The Tencent Blade team announced QualPwn vulnerabilities in Qualcomm chipsets which affect Android devices. The China-based firm will make its announcement at the Black Hat conference in Las Vegas, Nevada.
According to Forbes, the security researchers found the weaknesses in Qualcomm chips of Android phones. The systems exposed to these weaknesses include the Snapdragon 835 and 845. The main smartphone devices affected by the vulnerability include Samsung Galaxy S9, Google Pixel 3, and OnePlus 6T.
The Tencent Blade team initially found the Snapdragon 835 vulnerability last February 14, 2019. The WiFi chip exposure happened a month after. The company alerted authorities regarding the use, alongside Google and Qualcomm, notes Forbes.
Besides these premium devices, other affected gadgets include the Samsung Note 9 and Google Pixel 2, reveal Express. Tencent Blade researchers conducted a series of tests on the Google Pixel 2 and Pixel 3 to test the exploit. Following the series of tests, the company said, “unpatched phones running on Qualcomm Snapdragon 835 and 845 may be vulnerable.”
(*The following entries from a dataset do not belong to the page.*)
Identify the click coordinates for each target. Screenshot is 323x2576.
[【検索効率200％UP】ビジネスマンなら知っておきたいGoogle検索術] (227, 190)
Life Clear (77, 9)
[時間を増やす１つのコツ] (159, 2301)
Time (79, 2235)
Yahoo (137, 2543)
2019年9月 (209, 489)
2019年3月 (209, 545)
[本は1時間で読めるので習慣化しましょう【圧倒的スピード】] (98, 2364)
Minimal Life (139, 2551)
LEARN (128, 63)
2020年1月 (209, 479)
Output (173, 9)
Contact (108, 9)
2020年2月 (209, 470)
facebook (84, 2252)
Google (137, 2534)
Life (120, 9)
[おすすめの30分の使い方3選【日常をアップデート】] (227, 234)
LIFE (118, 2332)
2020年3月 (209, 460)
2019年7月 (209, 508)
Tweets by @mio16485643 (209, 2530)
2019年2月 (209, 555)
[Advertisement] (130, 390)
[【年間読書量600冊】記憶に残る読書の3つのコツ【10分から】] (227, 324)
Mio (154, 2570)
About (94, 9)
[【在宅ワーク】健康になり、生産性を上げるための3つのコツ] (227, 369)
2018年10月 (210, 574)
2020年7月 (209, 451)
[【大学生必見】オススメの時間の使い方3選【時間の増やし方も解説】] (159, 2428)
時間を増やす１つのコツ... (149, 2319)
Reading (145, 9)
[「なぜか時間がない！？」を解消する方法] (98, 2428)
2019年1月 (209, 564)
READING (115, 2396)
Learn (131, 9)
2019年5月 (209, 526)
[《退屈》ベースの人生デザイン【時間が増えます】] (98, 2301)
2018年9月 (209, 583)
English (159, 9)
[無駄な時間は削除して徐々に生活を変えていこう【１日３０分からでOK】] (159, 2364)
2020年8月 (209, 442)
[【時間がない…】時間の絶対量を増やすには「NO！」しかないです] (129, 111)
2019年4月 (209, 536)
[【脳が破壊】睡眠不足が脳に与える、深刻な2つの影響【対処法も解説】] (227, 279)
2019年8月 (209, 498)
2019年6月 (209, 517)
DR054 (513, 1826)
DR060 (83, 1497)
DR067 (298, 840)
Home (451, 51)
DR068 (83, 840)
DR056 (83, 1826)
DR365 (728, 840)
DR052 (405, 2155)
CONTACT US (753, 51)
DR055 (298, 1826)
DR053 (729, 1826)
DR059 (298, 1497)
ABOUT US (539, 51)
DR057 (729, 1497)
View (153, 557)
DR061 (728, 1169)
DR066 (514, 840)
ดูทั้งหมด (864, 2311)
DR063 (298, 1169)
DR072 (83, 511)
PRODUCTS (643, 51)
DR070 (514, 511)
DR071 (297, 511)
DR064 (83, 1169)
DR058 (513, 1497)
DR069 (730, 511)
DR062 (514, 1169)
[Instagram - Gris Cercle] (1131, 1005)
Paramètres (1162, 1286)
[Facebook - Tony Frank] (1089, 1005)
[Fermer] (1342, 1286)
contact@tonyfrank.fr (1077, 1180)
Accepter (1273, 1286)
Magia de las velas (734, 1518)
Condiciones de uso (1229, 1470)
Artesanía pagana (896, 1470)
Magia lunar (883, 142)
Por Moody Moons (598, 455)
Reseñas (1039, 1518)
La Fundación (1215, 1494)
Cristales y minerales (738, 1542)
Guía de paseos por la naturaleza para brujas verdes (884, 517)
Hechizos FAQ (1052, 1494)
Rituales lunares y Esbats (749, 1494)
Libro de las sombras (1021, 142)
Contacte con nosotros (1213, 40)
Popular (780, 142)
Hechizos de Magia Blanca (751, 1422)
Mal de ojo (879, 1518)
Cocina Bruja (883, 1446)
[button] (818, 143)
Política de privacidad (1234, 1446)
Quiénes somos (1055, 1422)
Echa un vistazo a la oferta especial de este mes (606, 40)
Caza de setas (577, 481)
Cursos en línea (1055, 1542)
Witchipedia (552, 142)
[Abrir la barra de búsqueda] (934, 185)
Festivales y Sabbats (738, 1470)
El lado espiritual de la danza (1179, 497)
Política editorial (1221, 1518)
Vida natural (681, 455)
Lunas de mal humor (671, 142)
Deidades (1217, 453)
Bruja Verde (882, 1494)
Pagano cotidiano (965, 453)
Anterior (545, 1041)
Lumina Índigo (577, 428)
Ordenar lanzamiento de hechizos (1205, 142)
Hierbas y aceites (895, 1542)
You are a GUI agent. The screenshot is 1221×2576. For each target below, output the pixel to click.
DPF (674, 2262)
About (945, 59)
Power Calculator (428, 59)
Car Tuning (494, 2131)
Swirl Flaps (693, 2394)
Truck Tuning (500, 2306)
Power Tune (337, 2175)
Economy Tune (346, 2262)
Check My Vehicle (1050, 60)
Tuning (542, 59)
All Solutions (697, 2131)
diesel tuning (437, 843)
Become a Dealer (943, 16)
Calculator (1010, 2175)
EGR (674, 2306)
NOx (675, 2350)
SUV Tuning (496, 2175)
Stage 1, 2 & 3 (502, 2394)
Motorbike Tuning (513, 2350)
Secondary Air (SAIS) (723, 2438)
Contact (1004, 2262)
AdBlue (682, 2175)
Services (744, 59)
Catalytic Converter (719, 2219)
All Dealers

Apart from the phones released in 2018 and 2019, Tencent Blade also found the Snapdragon 835 version affected 2017 devices. Despite this, the Chinese Internet giant says, “it is unlikely the security has been taken advantage of in the wild.”
What QualPwn Does
According to Tencent Blade, QualPwn is a “series of vulnerabilities discovered in Qualcomm chips.” On the one hand, the first vulnerability allows hackers to gain access to the WLAN and Modem over-the-air. Meanwhile, the other weakness also “[compromise] the Android Kernel over-the-air.”
Both potential attacks remain possible upon connecting to the same WiFi networks. However, these don’t require user interaction, states ZD Net. Because of this, attackers and hackers alike can gain access to the system data without the user’s information.
While Qualcomm protects its users by the Secure Boot feature, the vulnerability overpowers the system. This result to “access to the modem so that debugging tools can be loaded and the baseband can be controlled.”
The Android Security Bulletin for August 2019 revealed that QualPwn vulnerabilities exposed Android devices to hackers. In the same post, the company issued a notification for two patches fixing the said vulnerabilities.
Following this, the bulletin urges users who have Qualcomm chips to install the newest security patches issued last August 5. More information remains in discussion at the upcoming Black Hat 2019 Convention and DEFCON 27, notes Android Central. Both talks by Tencent Blade will cover issues surrounding QualPwn vulnerabilities.